I would definitely expect more than one core being active. Just a question about your data - I assume 4D meaning 3D + time? How large are the 3D bits in this case?
How did you measure CPU utilization (or, which operating system are you on?)


1 Like

Dear @k-dominik ,

Thank you for your help! I’m indeed working on 3D + time, each 3D is 120MB. I’m running ilastik on a linux server, I have 128GB of RAM available but I can push it to 256GB. I used the htop command to check cpu utilisation.

I checked again after a reset, it seems ilastik is now indeed using ~8 threads. We have 10 times that amount available, does it make sense to push ilastik to use more?

One solution could be to crop a bit more. But if I’ve trained on 1024x512 images, can I load other dimension images for batch processing?
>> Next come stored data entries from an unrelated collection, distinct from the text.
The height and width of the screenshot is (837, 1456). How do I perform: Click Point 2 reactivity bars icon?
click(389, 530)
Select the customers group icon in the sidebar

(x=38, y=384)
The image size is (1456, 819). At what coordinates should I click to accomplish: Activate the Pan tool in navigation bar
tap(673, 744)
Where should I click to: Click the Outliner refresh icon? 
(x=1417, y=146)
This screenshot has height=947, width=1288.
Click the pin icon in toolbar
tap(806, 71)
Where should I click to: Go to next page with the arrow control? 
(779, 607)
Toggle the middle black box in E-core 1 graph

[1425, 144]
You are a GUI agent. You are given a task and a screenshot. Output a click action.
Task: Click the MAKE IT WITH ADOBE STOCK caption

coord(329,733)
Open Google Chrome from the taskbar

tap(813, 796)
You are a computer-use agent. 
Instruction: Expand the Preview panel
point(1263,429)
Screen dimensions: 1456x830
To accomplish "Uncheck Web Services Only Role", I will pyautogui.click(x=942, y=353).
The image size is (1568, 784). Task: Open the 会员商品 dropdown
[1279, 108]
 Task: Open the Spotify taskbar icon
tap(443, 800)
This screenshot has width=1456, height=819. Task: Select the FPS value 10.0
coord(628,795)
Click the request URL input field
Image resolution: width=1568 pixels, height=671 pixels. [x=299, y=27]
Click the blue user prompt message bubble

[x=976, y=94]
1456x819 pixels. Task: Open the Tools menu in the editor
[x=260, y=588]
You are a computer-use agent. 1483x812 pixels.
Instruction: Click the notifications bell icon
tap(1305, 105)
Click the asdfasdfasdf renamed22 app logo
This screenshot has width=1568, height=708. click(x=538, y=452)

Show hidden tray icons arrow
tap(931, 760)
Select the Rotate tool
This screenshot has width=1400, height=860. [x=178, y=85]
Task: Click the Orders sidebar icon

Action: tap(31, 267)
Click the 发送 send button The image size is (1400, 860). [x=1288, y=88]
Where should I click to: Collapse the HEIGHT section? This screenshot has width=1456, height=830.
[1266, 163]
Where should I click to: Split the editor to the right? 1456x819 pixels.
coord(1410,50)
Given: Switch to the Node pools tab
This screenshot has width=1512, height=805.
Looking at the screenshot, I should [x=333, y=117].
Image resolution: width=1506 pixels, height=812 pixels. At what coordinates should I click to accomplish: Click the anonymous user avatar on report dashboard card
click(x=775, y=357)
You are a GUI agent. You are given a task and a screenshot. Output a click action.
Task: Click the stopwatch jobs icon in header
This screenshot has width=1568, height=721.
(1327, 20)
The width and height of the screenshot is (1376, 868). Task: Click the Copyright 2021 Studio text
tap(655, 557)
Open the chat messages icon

I was also wondering if for speed, it changed anything if I used Tiffs or H5 files?

Thank you for your help!


Hi @Anjalie,

cropping is not a problem (well almost not. You have to make sure your the filters you’ve chosen still fit inside the image so if the largest sigma is 10, you need to have at least 35 pixels in any spacial dimension).

It can be pushed a bit, but that doesn’t necessarily result in faster processing. If you have multiple datasest you can scale up by running multiple ilastik’s at once, each running a different dataset. Depending on your scripting preference I’d suggest either Python or a little bash script. There is also the possibility to run with multiple ilastiks on a single dataset, but that’s more involved and does involve a final step to reassemble the data…

You should definitely feel a speed-up with h5 files. It allows us to read 3D blocks efficiently from the file whereas this is far less efficient with tiffs.

In case you run into problems setting up the parallelization of different jobs, I’m happy to help.